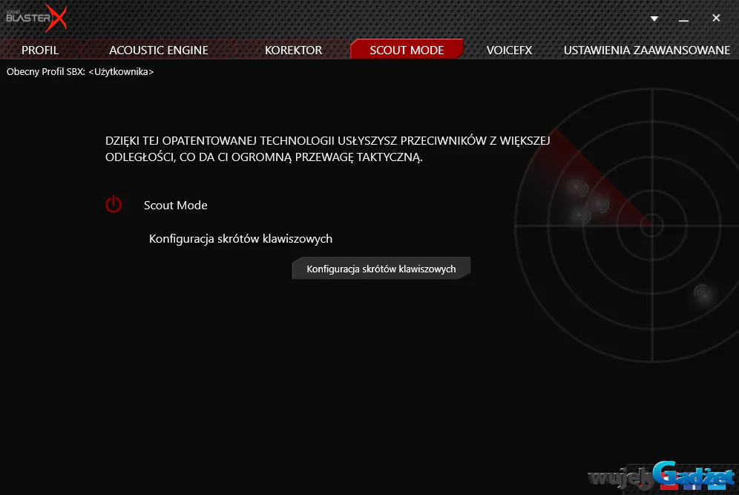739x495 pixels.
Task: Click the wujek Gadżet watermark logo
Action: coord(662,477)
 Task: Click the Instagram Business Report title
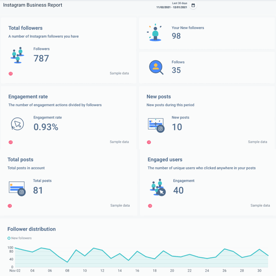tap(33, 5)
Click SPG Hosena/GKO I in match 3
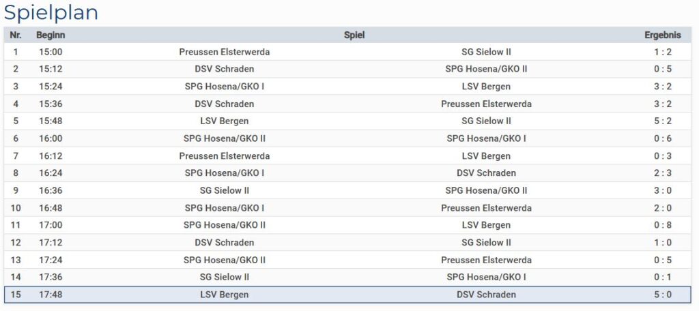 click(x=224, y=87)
----------
When you reach the line containing "Task: Click the Instagram" in the entries above, please retype it and each line after it through the last one, exactly, without the pictures.

▸ Response
 Task: Click the Instagram Business Report title
tap(33, 5)
Click SPG Hosena/GKO I in match 3
 click(x=224, y=87)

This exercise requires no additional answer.